TASK TO CARRY OUT | Beneath this task are records; print exactly the stretch of them from the line with "20 Minutes.fr (639, 1229)" through the line with "CVB Radio Québec (652, 1754)", both ends included.

DATA FOR ANALYSIS |

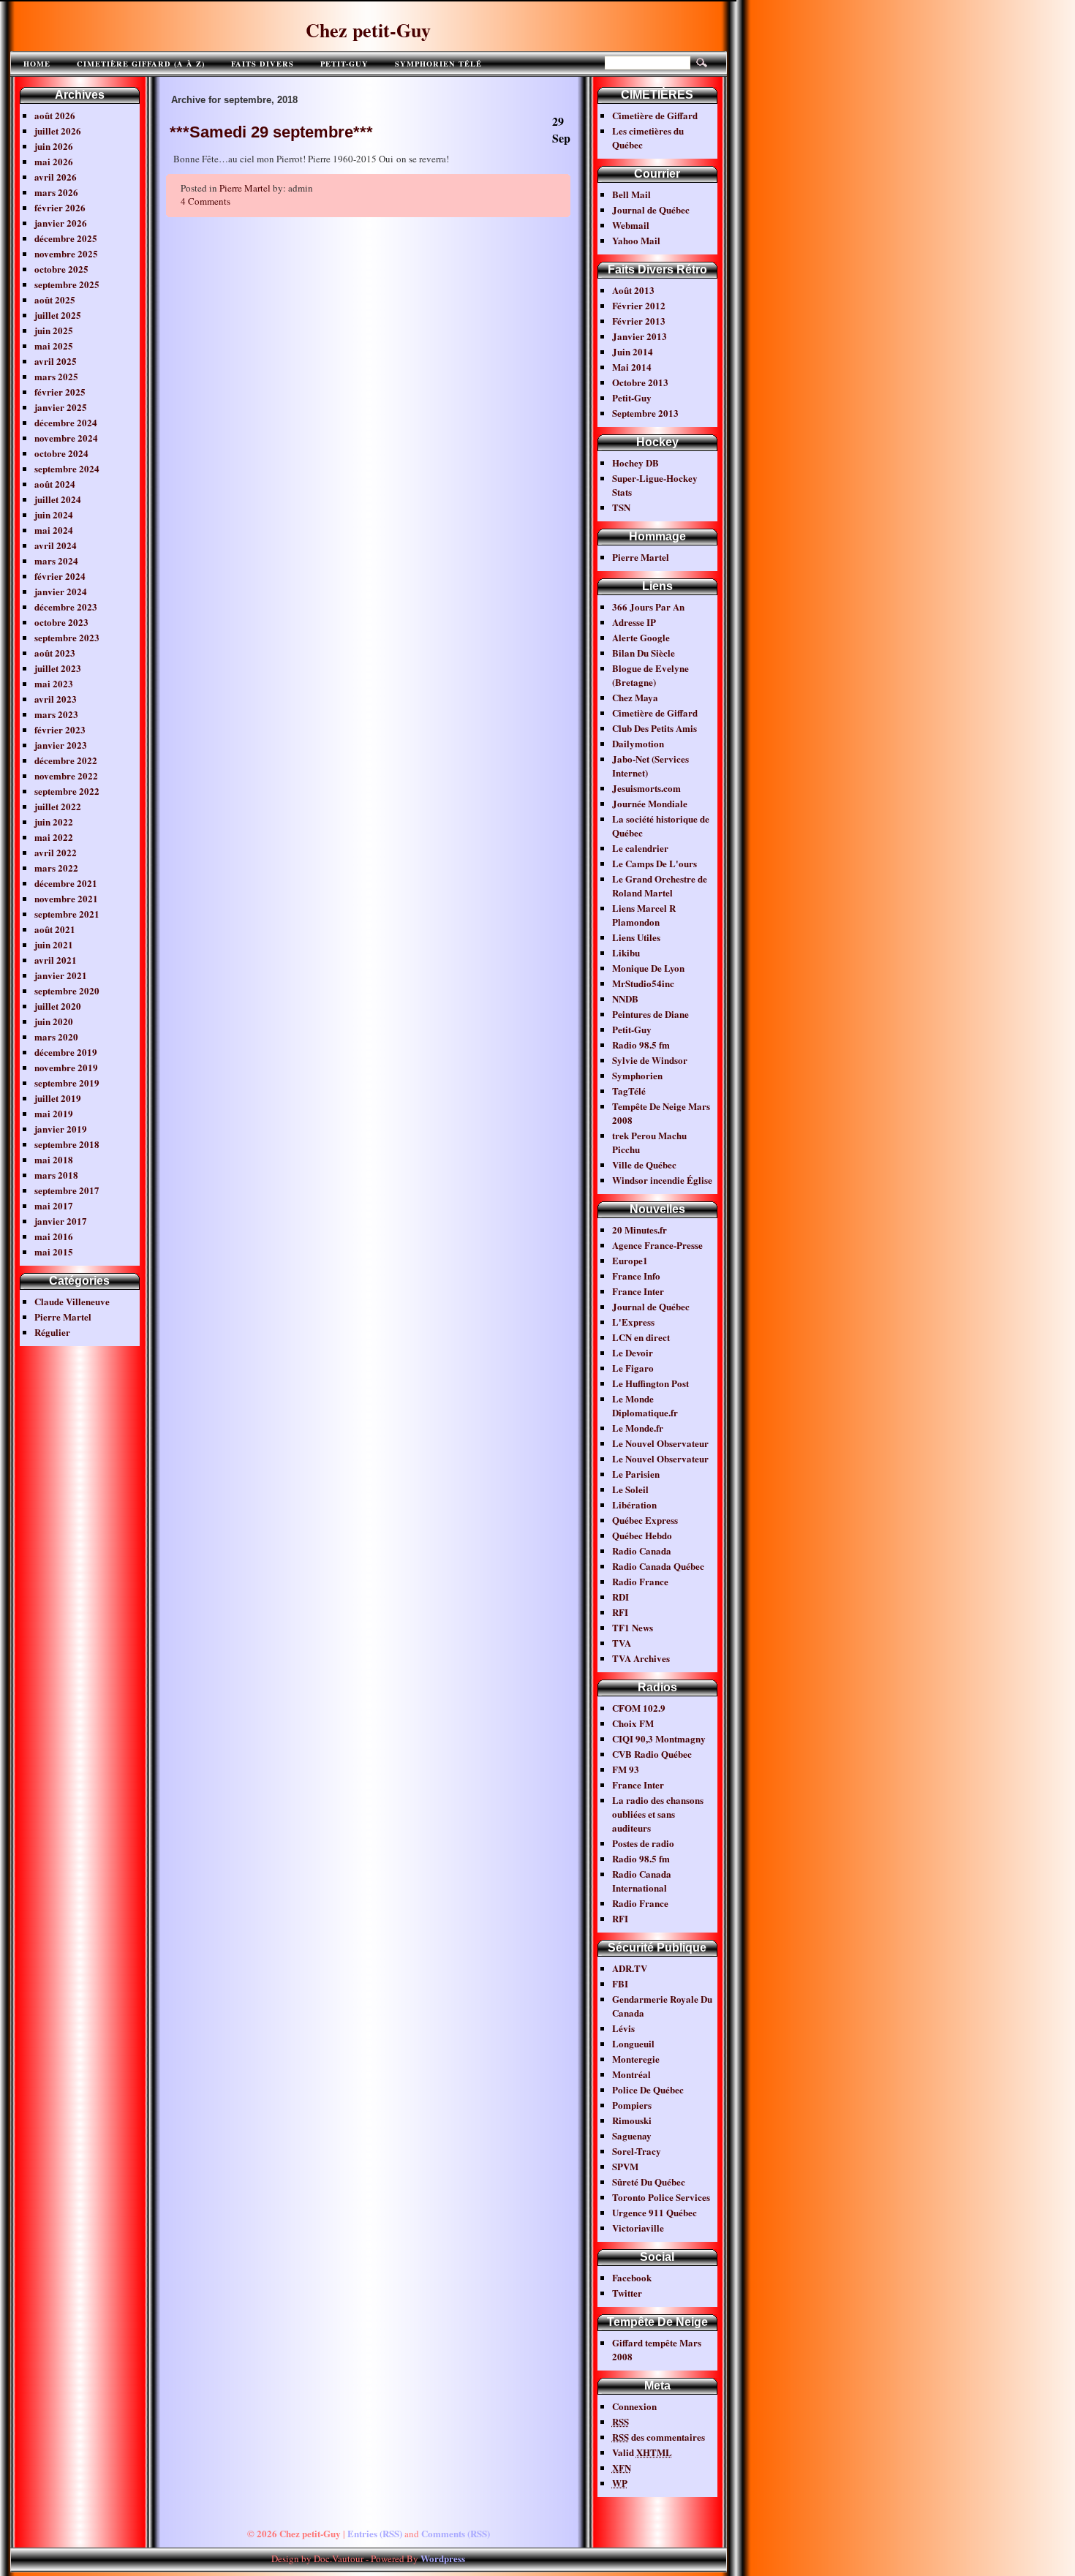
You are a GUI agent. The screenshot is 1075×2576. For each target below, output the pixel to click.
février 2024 (60, 576)
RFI (620, 1612)
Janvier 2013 (639, 336)
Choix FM (633, 1723)
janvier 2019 (60, 1129)
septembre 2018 (66, 1144)
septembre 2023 (66, 637)
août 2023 (54, 653)
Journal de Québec (651, 209)
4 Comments (205, 201)
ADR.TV (629, 1968)
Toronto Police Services (661, 2197)
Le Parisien (636, 1474)
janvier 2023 (60, 745)
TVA (621, 1643)
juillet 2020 (57, 1006)
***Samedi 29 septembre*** (271, 132)
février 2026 (60, 207)
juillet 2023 (57, 668)
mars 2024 (56, 560)
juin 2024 (53, 514)
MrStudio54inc (643, 983)
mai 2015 (53, 1251)
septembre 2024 (66, 468)
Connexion (634, 2406)
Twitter (627, 2293)
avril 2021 (55, 960)
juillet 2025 (57, 315)
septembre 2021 (66, 914)
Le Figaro (633, 1368)
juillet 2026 (57, 130)
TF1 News (632, 1627)
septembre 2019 (66, 1082)
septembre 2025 (66, 284)
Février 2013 (638, 321)
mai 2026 (53, 161)
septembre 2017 (66, 1190)
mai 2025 (53, 345)
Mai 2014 (632, 367)
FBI (620, 1983)
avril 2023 (55, 699)
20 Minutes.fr (639, 1229)
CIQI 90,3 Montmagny (659, 1738)
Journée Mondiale (649, 803)
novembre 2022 (66, 775)
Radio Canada (641, 1550)
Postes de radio (643, 1843)
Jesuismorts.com (646, 788)
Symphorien (637, 1075)
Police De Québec (648, 2089)
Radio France (640, 1581)
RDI (620, 1597)
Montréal (631, 2074)
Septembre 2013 (645, 413)
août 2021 (54, 929)
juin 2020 (53, 1021)
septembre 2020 (66, 990)
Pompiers (632, 2105)
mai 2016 (53, 1236)
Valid (642, 2452)
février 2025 (60, 392)
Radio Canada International (641, 1881)
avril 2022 (55, 852)
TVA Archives (641, 1658)
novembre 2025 (66, 253)
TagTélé (629, 1091)
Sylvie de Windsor (649, 1060)
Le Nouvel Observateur (660, 1443)
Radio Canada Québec (658, 1566)
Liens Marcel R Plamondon (644, 915)
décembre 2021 (65, 883)
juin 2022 (53, 821)
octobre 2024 (61, 453)
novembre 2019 (66, 1067)
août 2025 (54, 299)
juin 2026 (53, 146)
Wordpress (442, 2558)
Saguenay (632, 2135)
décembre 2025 (65, 238)
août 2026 (54, 115)
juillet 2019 (57, 1098)
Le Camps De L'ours (654, 863)
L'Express (633, 1322)
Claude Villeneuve (72, 1301)
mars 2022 (56, 868)
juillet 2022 (57, 806)
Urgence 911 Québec (654, 2212)
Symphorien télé (438, 63)
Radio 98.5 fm (641, 1044)
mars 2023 (56, 714)
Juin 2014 (632, 351)
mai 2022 (53, 837)
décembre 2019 (65, 1052)
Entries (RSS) (374, 2533)
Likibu (626, 952)
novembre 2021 (66, 898)
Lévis (623, 2028)
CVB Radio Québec (652, 1754)
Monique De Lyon (648, 968)
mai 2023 (53, 683)
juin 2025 (53, 330)
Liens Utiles (636, 937)
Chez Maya (635, 697)
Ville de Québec (644, 1164)
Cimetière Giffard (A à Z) (141, 63)
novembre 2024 (66, 438)
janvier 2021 (60, 975)
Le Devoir (632, 1352)
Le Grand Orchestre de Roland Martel (659, 885)
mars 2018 (56, 1175)
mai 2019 (53, 1113)
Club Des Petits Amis (654, 728)
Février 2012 (638, 305)
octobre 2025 (61, 269)
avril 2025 (55, 361)
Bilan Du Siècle (643, 653)
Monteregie (636, 2059)
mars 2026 (56, 192)
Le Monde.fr (637, 1428)
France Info (636, 1276)
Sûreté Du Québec (648, 2181)
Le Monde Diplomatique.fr (645, 1405)
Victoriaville (638, 2228)
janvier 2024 (60, 591)
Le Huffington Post (650, 1383)
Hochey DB (635, 462)
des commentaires (658, 2437)
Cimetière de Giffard (655, 115)
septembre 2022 (66, 791)
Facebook (632, 2277)
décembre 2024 (65, 422)
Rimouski (632, 2120)
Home (36, 63)
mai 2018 (53, 1159)
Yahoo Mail (636, 240)
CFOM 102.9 (638, 1708)
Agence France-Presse (657, 1245)
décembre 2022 (65, 760)
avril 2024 (55, 545)
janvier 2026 (60, 223)
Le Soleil (630, 1489)
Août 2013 (633, 290)
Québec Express (645, 1520)
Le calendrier (640, 848)
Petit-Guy (344, 63)
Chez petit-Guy (368, 30)
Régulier (52, 1332)
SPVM (625, 2166)
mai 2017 (53, 1205)
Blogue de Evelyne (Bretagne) (650, 675)
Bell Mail (631, 194)
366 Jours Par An (648, 606)
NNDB (625, 998)
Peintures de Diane (650, 1014)
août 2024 (54, 484)
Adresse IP (634, 622)
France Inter (638, 1291)
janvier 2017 (60, 1221)
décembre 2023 (65, 606)
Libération (634, 1504)
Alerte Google (641, 637)
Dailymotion (638, 743)
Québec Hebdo (642, 1535)
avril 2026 (55, 177)
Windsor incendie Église (662, 1180)
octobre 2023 (61, 622)
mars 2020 (56, 1036)
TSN (621, 507)
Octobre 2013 (640, 382)
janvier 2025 (60, 407)
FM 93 (625, 1769)
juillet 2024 (57, 499)
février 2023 (60, 729)
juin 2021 (53, 944)
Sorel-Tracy (636, 2151)
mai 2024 (53, 530)
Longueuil (633, 2043)
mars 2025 (56, 376)
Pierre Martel (62, 1316)
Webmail (630, 225)
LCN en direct (641, 1337)
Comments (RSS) (455, 2533)
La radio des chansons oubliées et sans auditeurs (658, 1814)
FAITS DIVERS (262, 63)
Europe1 (630, 1260)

PROBLEM SOLUTION |
20 Minutes.fr (639, 1229)
CIQI 90,3 Montmagny (659, 1738)
Journée Mondiale (649, 803)
novembre 2022 (66, 775)
Radio Canada (641, 1550)
Postes de radio (643, 1843)
Jesuismorts.com (646, 788)
Symphorien (637, 1075)
Police De Québec (648, 2089)
Radio France (640, 1581)
RDI (620, 1597)
Montréal (631, 2074)
Septembre 2013 (645, 413)
août 2021 (54, 929)
juin 2020 (53, 1021)
septembre 2020 (66, 990)
Pompiers (632, 2105)
mai 2016 (53, 1236)
Valid (642, 2452)
février 2025 (60, 392)
Radio Canada International (641, 1881)
avril 2022 (55, 852)
TVA Archives (641, 1658)
novembre 2025 (66, 253)
TagTélé (629, 1091)
Sylvie de Windsor (649, 1060)
Le Nouvel Observateur (660, 1443)
Radio Canada Québec (658, 1566)
Liens Marcel R Plamondon (644, 915)
décembre 2021 (65, 883)
juin 2022 (53, 821)
octobre 2024 (61, 453)
novembre 2019 (66, 1067)
août 2025 (54, 299)
juin 2026 (53, 146)
Wordpress (442, 2558)
Saguenay (632, 2135)
décembre 2025 (65, 238)
août 2026 (54, 115)
juillet 2019 (57, 1098)
Le Camps De L'ours (654, 863)
L'Express (633, 1322)
Claude Villeneuve (72, 1301)
mars 2022 (56, 868)
juillet 2022 (57, 806)
Urgence 911 Québec (654, 2212)
Symphorien télé (438, 63)
Radio 98.5 fm (641, 1044)
mars 2023 (56, 714)
Juin 2014 (632, 351)
mai 2022 (53, 837)
décembre 2019 (65, 1052)
Entries (RSS) (374, 2533)
Likibu (626, 952)
novembre 2021 (66, 898)
Lévis (623, 2028)
CVB Radio Québec (652, 1754)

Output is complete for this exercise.